Despite promises to make budget talks more open and transparent, legislative leaders and the new governor kept details of the 2008-09 budget secret Monday. In Albany, such secrecy has been common when leaders feared lobbyists could unravel the vote in the Senate and Assembly.

Lobbyists, meanwhile, continued their last-ditch pitches.

On Monday, in a driving freezing rain, hundreds of prison guards rallied loudly at the Capitol steps to stop a measure that would close a medium security prison and three minimum security prisons, threatening their jobs. The proposal by former Gov. Spitzer would save taxpayers $33.5 million a year and avoid $30 million in capital costs while the prison population drops.

The New York State Correctional Officers and Police Benevolent Association union rallied and attracted several supportive Republican senators and assemblymen who blamed the closing proposal on Spitzer, who resigned this month when he was implicated in a prostitution scandal.

"Client No. 9!" some prison guards shouted when Republicans' mentioned Spitzer, to the Republicans' delight. It was a reference to how the former Democratic governor was identified in the federal investigation leading to his resignation this month.

→ WORK INSTRUCTION A: Copy the Albany budget article word for word from "Lobbyists, meanwhile, continued" to "prison population drops.".
→ WORK INSTRUCTION B: Pick up the article on the Albany budget talks where it ends and keep writing it.
The lines that come next play no part in this.

→ PROVIDED DATA:
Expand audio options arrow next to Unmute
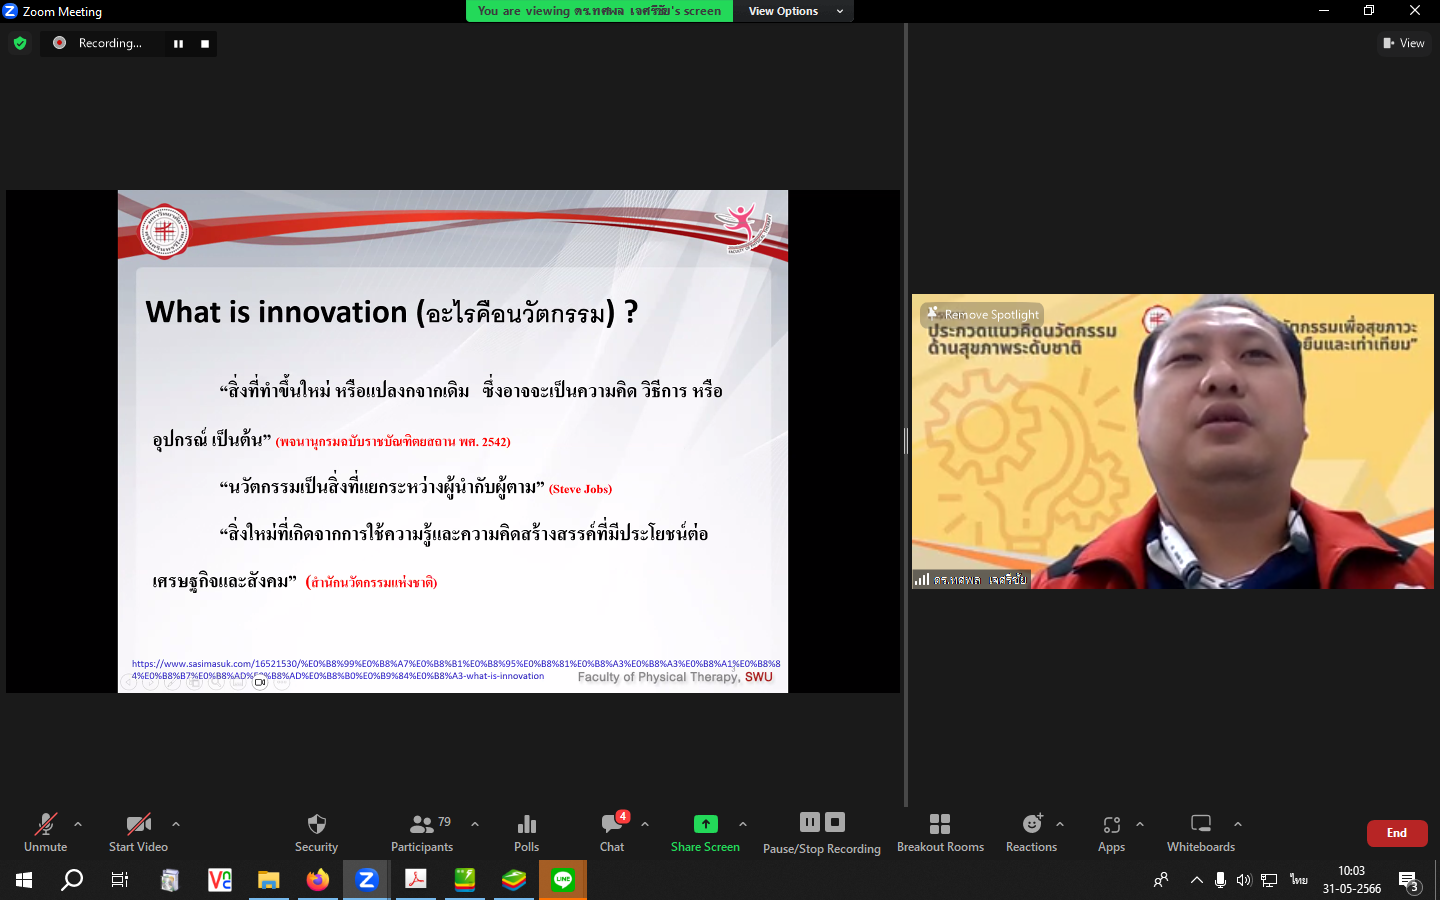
--
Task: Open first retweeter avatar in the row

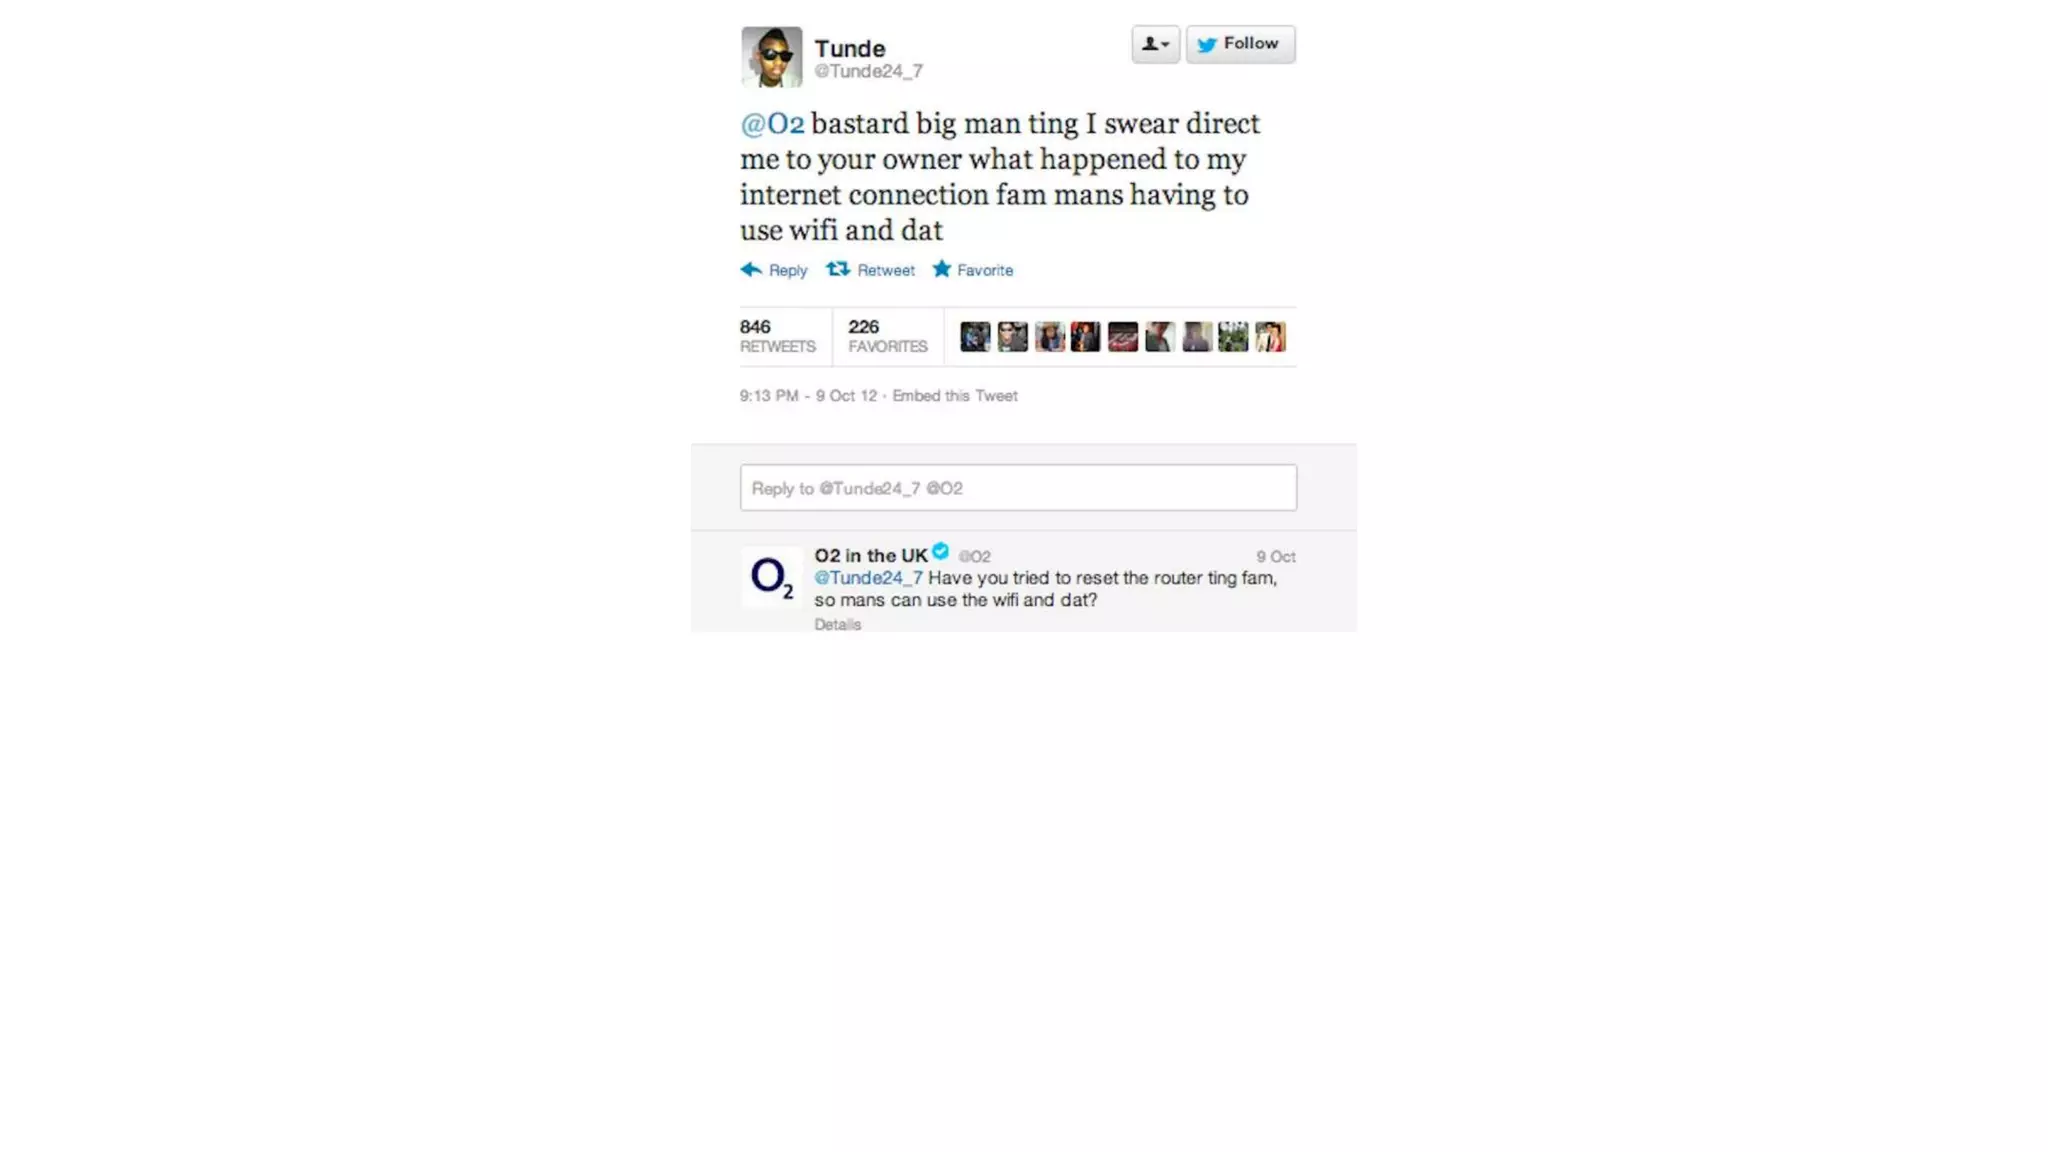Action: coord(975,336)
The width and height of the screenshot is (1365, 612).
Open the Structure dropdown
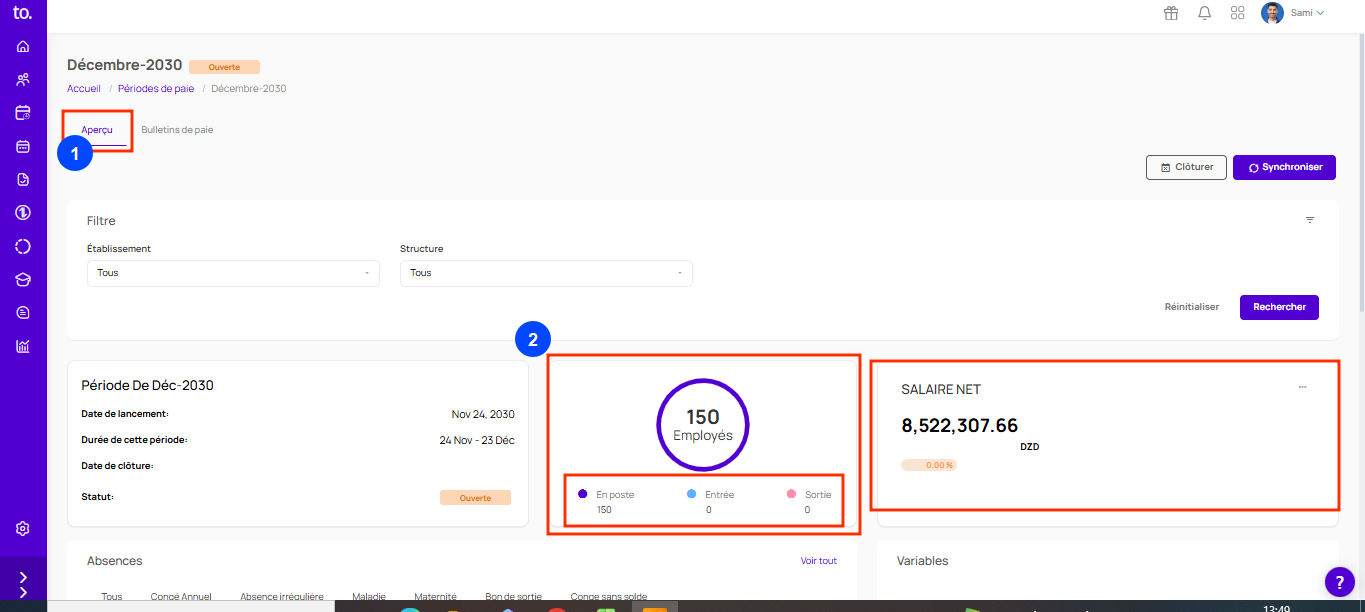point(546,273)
==
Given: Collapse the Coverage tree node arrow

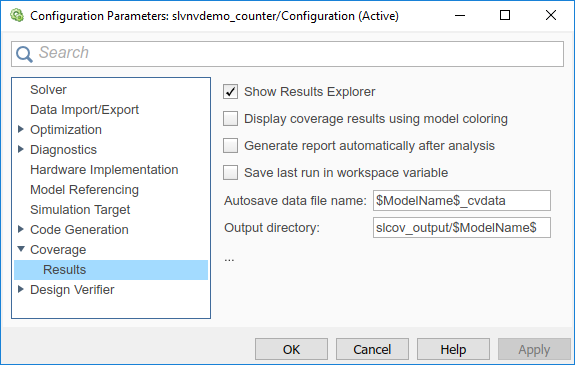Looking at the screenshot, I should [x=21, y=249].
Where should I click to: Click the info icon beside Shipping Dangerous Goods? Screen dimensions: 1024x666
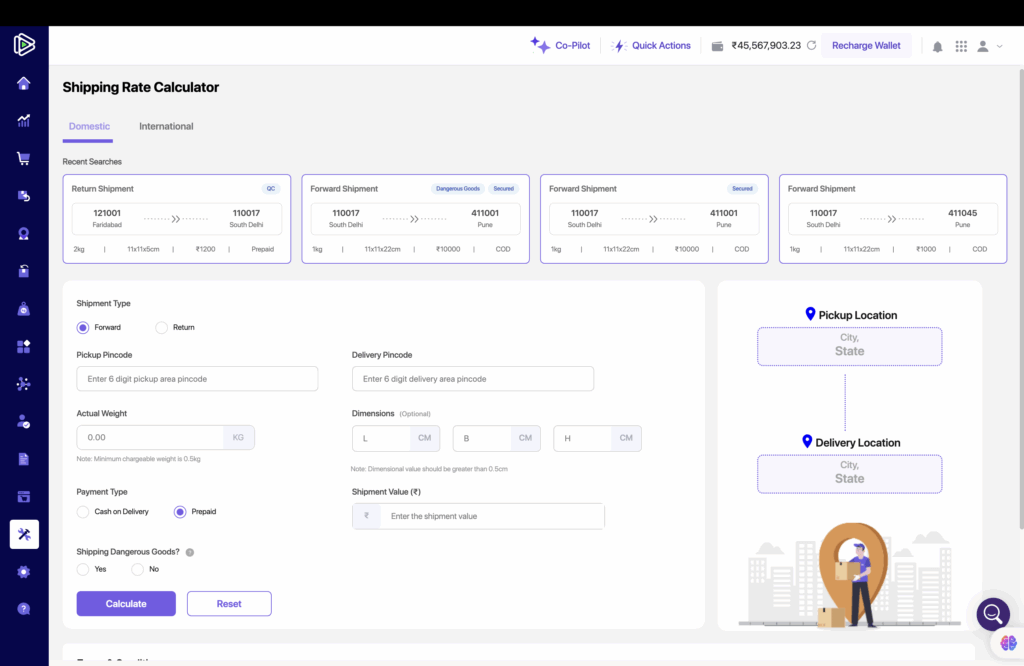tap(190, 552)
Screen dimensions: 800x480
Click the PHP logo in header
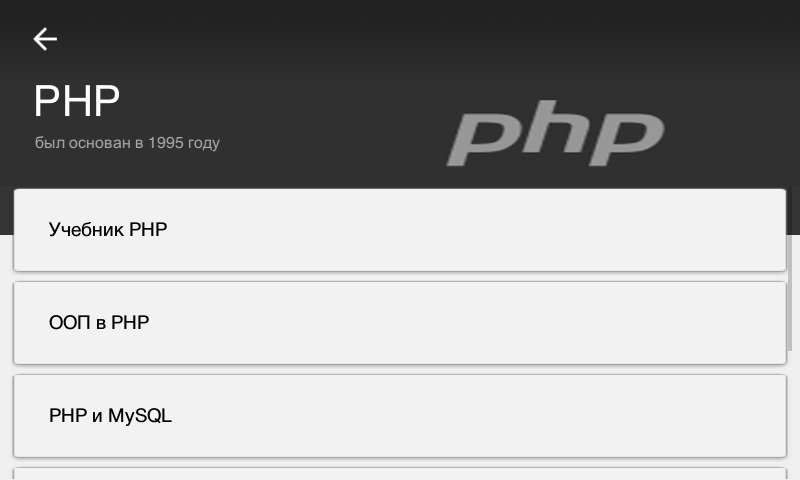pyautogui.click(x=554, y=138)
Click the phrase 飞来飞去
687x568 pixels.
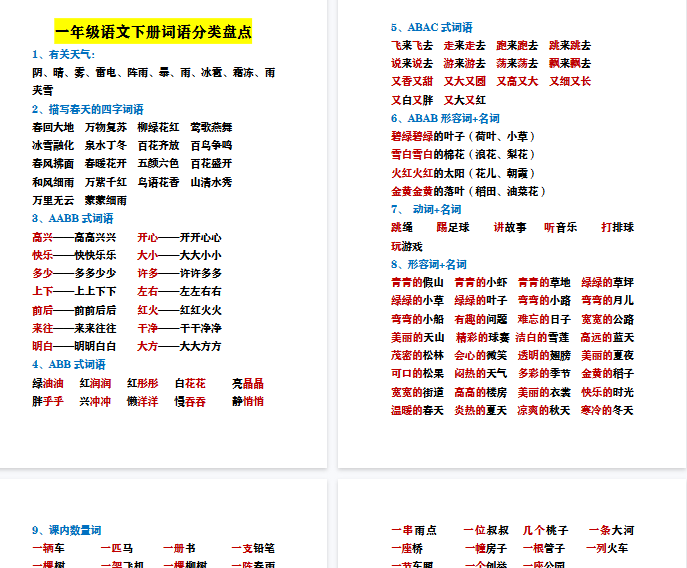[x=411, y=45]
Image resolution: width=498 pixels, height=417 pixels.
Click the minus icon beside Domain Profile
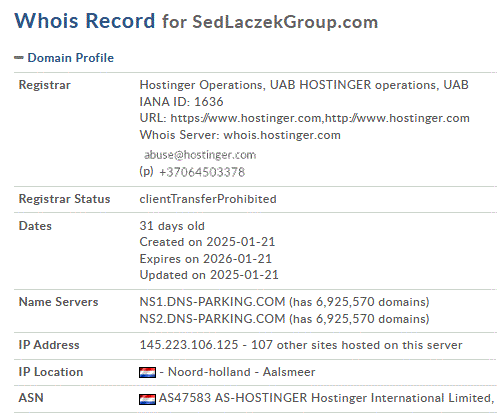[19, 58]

→ EXERCISE RESPONSE A:
Lobbyists, meanwhile, continued their last-ditch pitches.

On Monday, in a driving freezing rain, hundreds of prison guards rallied loudly at the Capitol steps to stop a measure that would close a medium security prison and three minimum security prisons, threatening their jobs. The proposal by former Gov. Spitzer would save taxpayers $33.5 million a year and avoid $30 million in capital costs while the prison population drops.

→ EXERCISE RESPONSE B:
The union members would find out after the television news cameras left that the proposed budget deal had already spared their jobs. Bruno issued a press release saying the proposal excludes the closing of Camp Pharsalia in Chenango County, Camp McGregor in Saratoga County, Camp Gabriels in Franklin County and Hudson Correctional Facility in Columbia County. The three camps are about half full, while Hudson is near capacity. In all, 584 full- and part-time workers watch 939 inmates.

Other lobbyists seeking more school aid or the higher cigarette tax also continued to work the Capitol's halls, seeking information through the secrecy of the budget process. Others, like Philip Morris USA, offered reporters surrogates such as convenience store chains that employ hundreds of workers to warn a cigarette tax would cut business by 10 percent.

Bruno confirmed a cigarette tax increase was proposed, but how much was secret and possibly still part of negotiations Monday afternoon. The original proposal doubled the cigarette tax to $3 per pack.

The lack of funds for judges' raises drew fresh criticism and a threat from the state's highest judge, Chief Judge Judith Kaye.

"We will, if necessary, bring a lawsuit to resolve this crisis. It pains me beyond any words I can think of," Kaye said. The last raise for state judges was in 1999.

"I don't make nearly as much today as I made 25 years ago," Kaye said. "I'm not looking for millions of dollars in compensation. I know where to go if I want to earn big bucks, but I don't. I want to be a judge, I want to be in public service."

Her $156,000 salary is about the same as a first-year attorney gets after passing the bar exam.

Legislative officials said the following fees and taxes were also part of the proposal as of Monday:

-Some closing of corporate tax loopholes, which could cost banks and, eventually, consumers.

-$245 million in additional funding to nursing homes and hospitals that Spitzer had cut.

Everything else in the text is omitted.